Created attachment 19208 [details] basic-block that is rejected
Created attachment 19211 [details] Patch to make it less conservative when accepting matching constraints with different modes
Would you mind trying another patch, both for testing performance, and if that fails, for interesting warnings?
With the second patch there are no warnings when building 464.h264ref (I have reverted the first patch before installing the 2nd, it didn't apply cleanly otherwise). Performance is back to normal with the patch applied.
Thanks for testing. This means the regression is fixed by the patch? I'll do a full test run then.
Subject: Re: [4.5 Regression] changes in scheduling regress 464.h264ref 20% On Wed, 2 Dec 2009, bernds_cb1 at t-online dot de wrote: > ------- Comment #16 from bernds_cb1 at t-online dot de 2009-12-02 17:06 ------- > Thanks for testing. This means the regression is fixed by the patch? I'll do > a full test run then. Yes, the regression is fixed by the second patch. Richard.
Unfortunately it causes failures. Tracking these mismatches really is quite tricky. I'll try to fix it.
Subject: Re: [4.5 Regression] changes in scheduling regress 464.h264ref 20% On Fri, 4 Dec 2009, bernds_cb1 at t-online dot de wrote: > ------- Comment #18 from bernds_cb1 at t-online dot de 2009-12-04 14:26 ------- > Unfortunately it causes failures. Tracking these mismatches really is quite > tricky. > > I'll try to fix it. Thanks. Richard.
Subject: Bug 42216 Author: bernds Date: Thu Dec 10 18:03:05 2009 New Revision: 155134 URL: http://gcc.gnu.org/viewcvs?root=gcc&view=rev&rev=155134 Log: PR rtl-opt/42216 * regrename.c: Error out if MAX_RECOG_OPERANDS is larger than HOST_BITS_PER_WIDE_INT. (verify_reg_in_set): New function, broken out of verify_reg_tracked. (verify_reg_tracked): Use it. (scan_rtx_reg): When seeing a use involving a superset of the registers in an existing chain, enlarge that chain.
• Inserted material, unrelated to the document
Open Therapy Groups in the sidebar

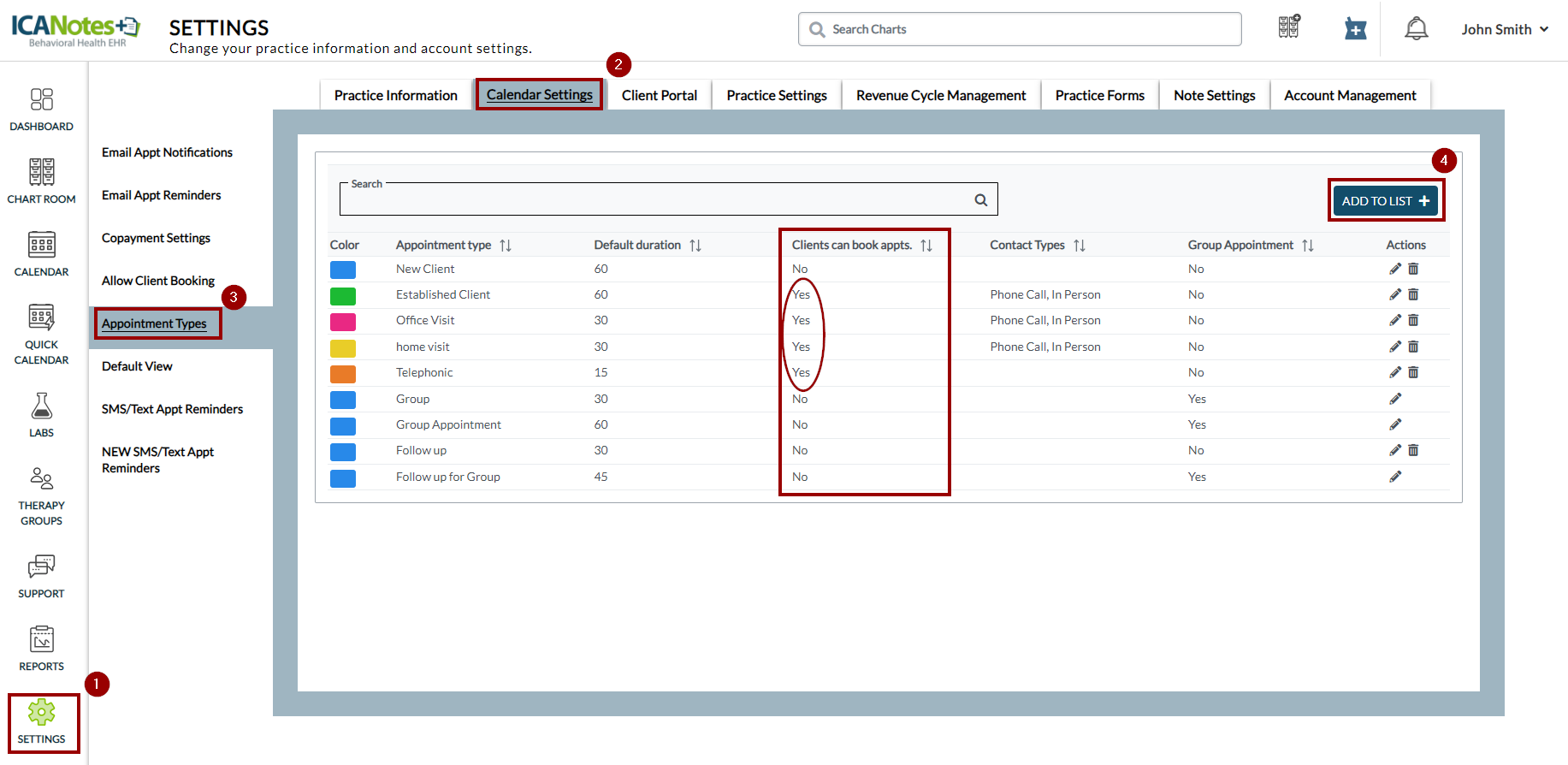41,496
Otherwise, allow subsets and set fail_current_block for all other kinds of overlap. (hide_operands): New argument UNTRACKED_OPERANDS; callers changed. Do not modify operands when the bit with the corresponding number is set in that bitmap. (build_def_use): When we see matching operands with different modes, don't set fail_current_block, but keep track of such operands in a bitmap if their registers aren't already tracked in an open chain. Pass this bitmap to all hide_operands calls. Modified: trunk/gcc/ChangeLog trunk/gcc/regrename.c
All is well again.
All is bad again after the fix for PR42220: 2010-03-07 Bernd Schmidt <bernd.schmidt@analog.com> PR rtl-optimization/42220 * regrename.c (scan_rtx) <case STRICT_LOW_PART, ZERO_EXTRACT>: Use verify_reg_tracked to determine if we should use OP_OUT rather than OP_INOUT. (build_def_use): If we see an in-out operand for a register that we know nothing about, treat is an output if possible, fail the block if not.
Created attachment 20048 [details] Alternative fix for 42220 If you wouldn't mind, please test the attached patch which should be an alternative fix for 42220 and avoids the need to set fail_block for some cases.
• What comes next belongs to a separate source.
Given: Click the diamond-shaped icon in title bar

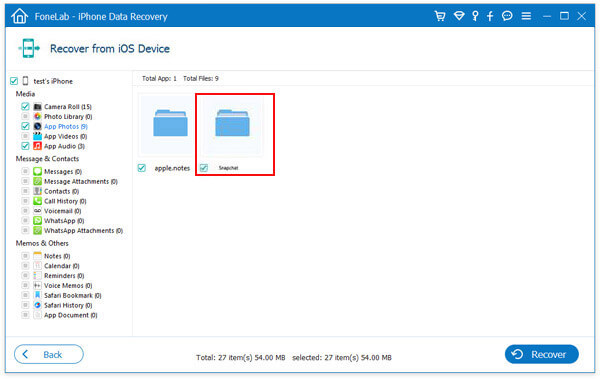Looking at the screenshot, I should click(x=459, y=16).
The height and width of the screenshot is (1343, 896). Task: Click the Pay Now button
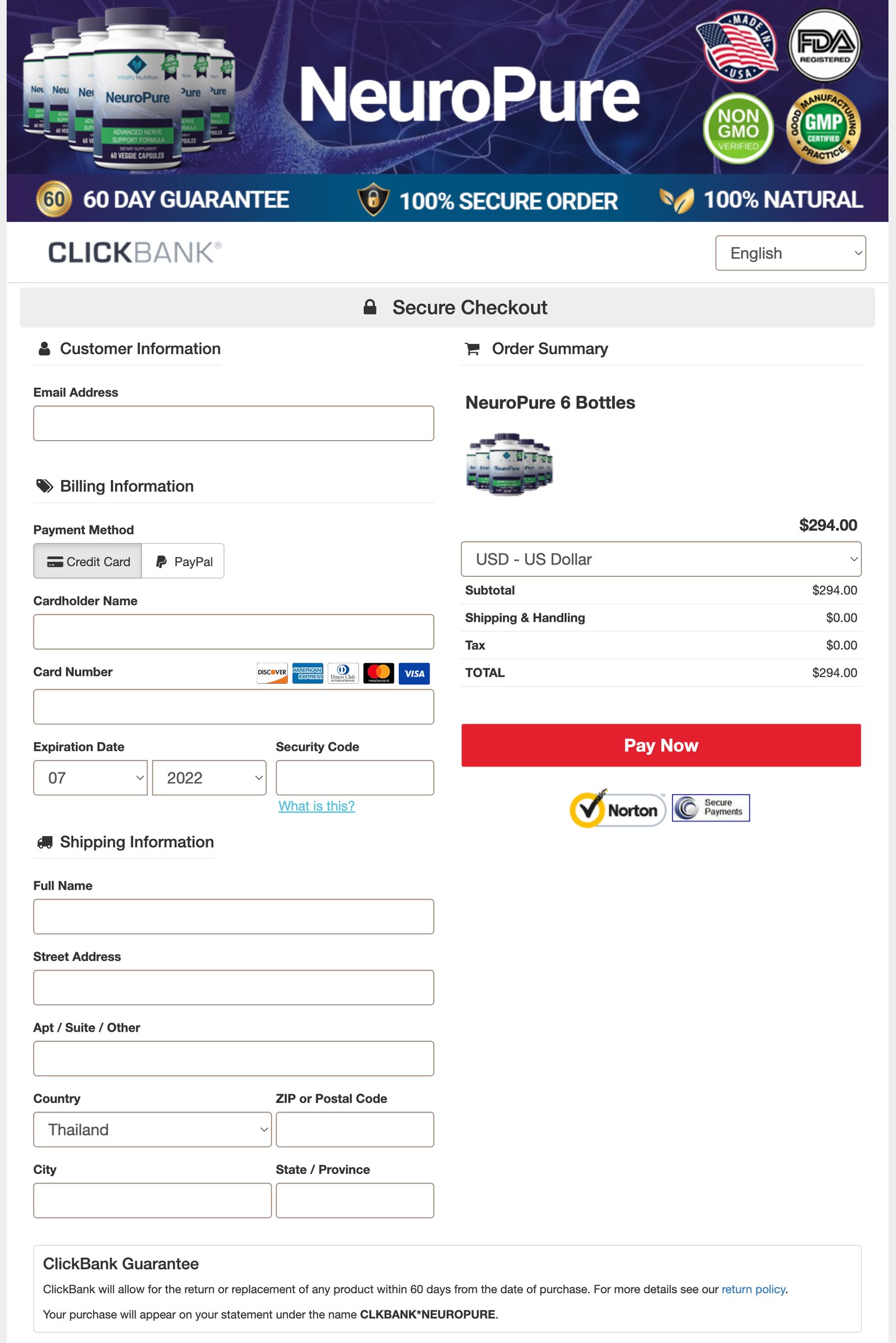pos(661,745)
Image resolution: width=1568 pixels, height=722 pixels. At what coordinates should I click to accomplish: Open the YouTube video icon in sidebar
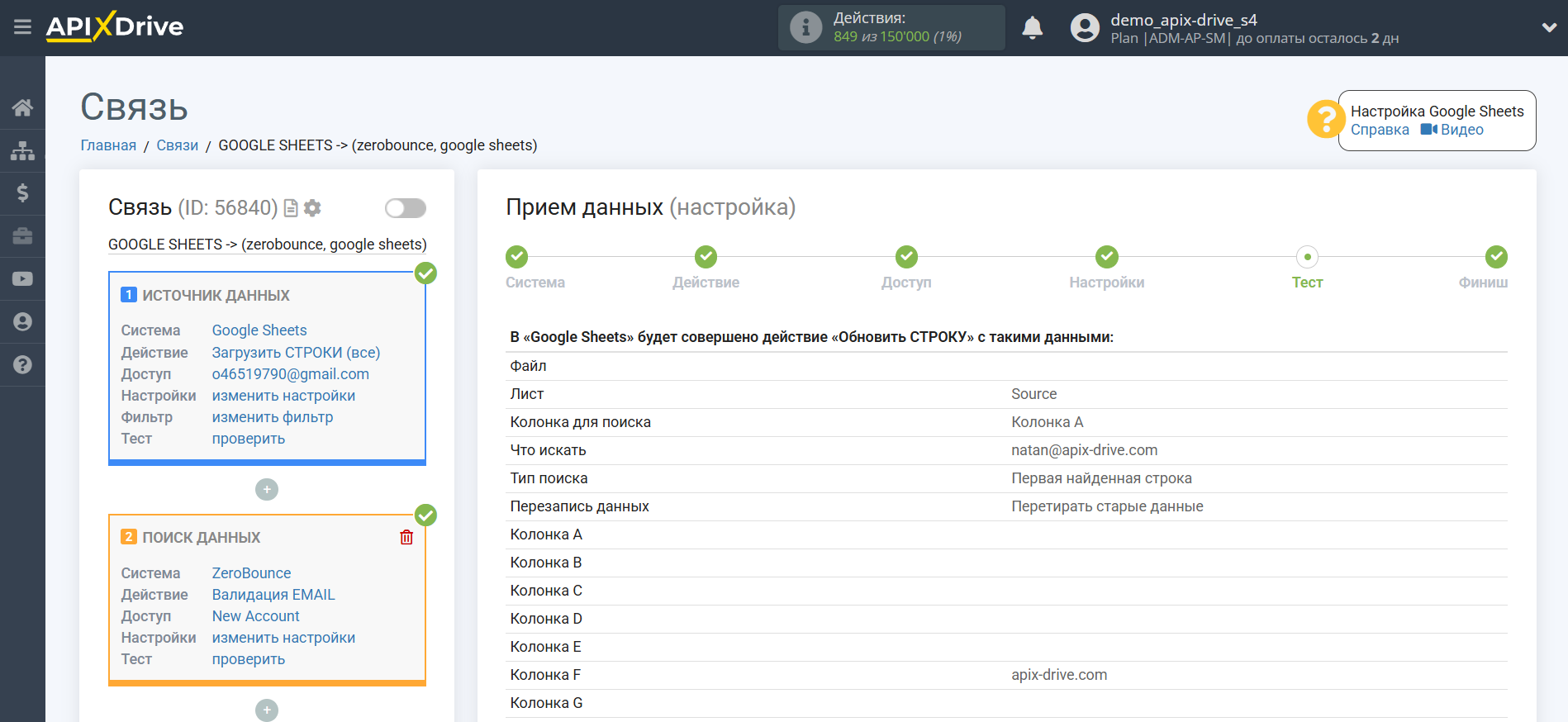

> If you wouldn't mind, please test the attached patch which should be an > alternative fix for 42220 and avoids the need to set fail_block for some cases. I cannot test if the patch in comment #23 fixes the regression for SPEC, but a partial test indicates that it does not reintroduce pr42220 (patch applied on top of r157293 with the patch from http://gcc.gnu.org/bugzilla/show_bug.cgi?id=43287#c10 and a simple update). More testing during the coming nights).
Subject: Re: [4.5 Regression] changes in scheduling regress 464.h264ref 20% On Mon, 8 Mar 2010, bernds_cb1 at t-online dot de wrote: > ------- Comment #23 from bernds_cb1 at t-online dot de 2010-03-08 23:04 ------- > Created an attachment (id=20048) > --> (http://gcc.gnu.org/bugzilla/attachment.cgi?id=20048&action=view) > Alternative fix for 42220 > > If you wouldn't mind, please test the attached patch which should be an > alternative fix for 42220 and avoids the need to set fail_block for some cases. The patch fixes the regression for me. Thanks, Richard.
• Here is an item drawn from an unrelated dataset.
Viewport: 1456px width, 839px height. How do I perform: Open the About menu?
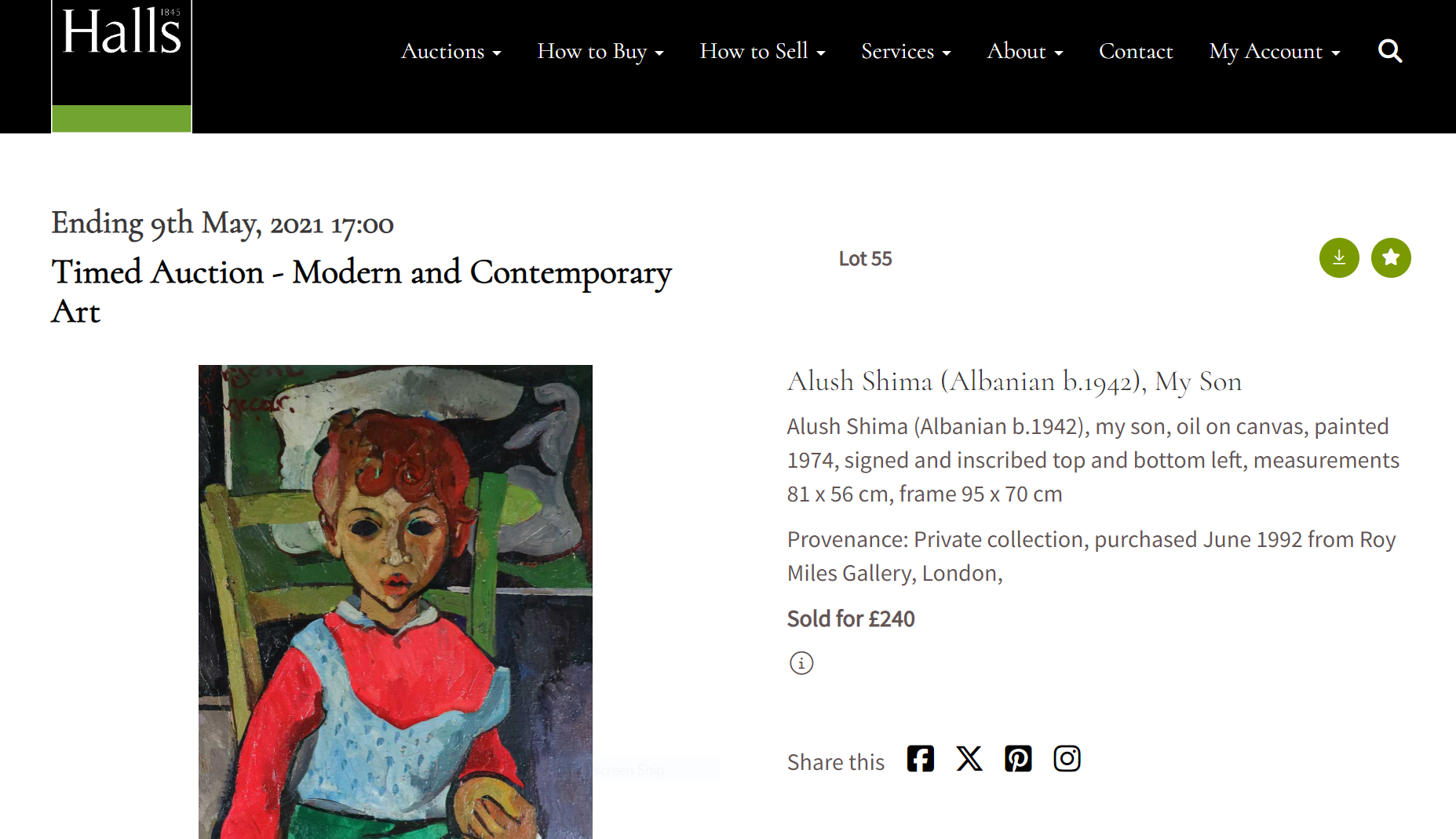click(x=1024, y=52)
I have posted a full regression testing with the patch in comment #23 at http://gcc.gnu.org/ml/gcc-testresults/2010-03/msg01182.html The failures are the usual ones and pr42220 is still fixed.
Subject: Bug 42216 Author: bernds Date: Wed Mar 17 09:25:35 2010 New Revision: 157511 URL: http://gcc.gnu.org/viewcvs?root=gcc&view=rev&rev=157511 Log: PR rtl-optimization/42216 * regrename.c (create_new_chain): New function, broken out from... (scan_rtx_reg): ... here. Call it. Handle the case where we are appending a use to an empty chain. (build_def_use): Remove previous changes that convert OP_INOUT to OP_OUT operands; instead detect the case where an OP_INOUT operand uses a previously untracked register and create an empty chain for it. Modified: trunk/gcc/ChangeLog trunk/gcc/regrename.c
All fine again. Fixed.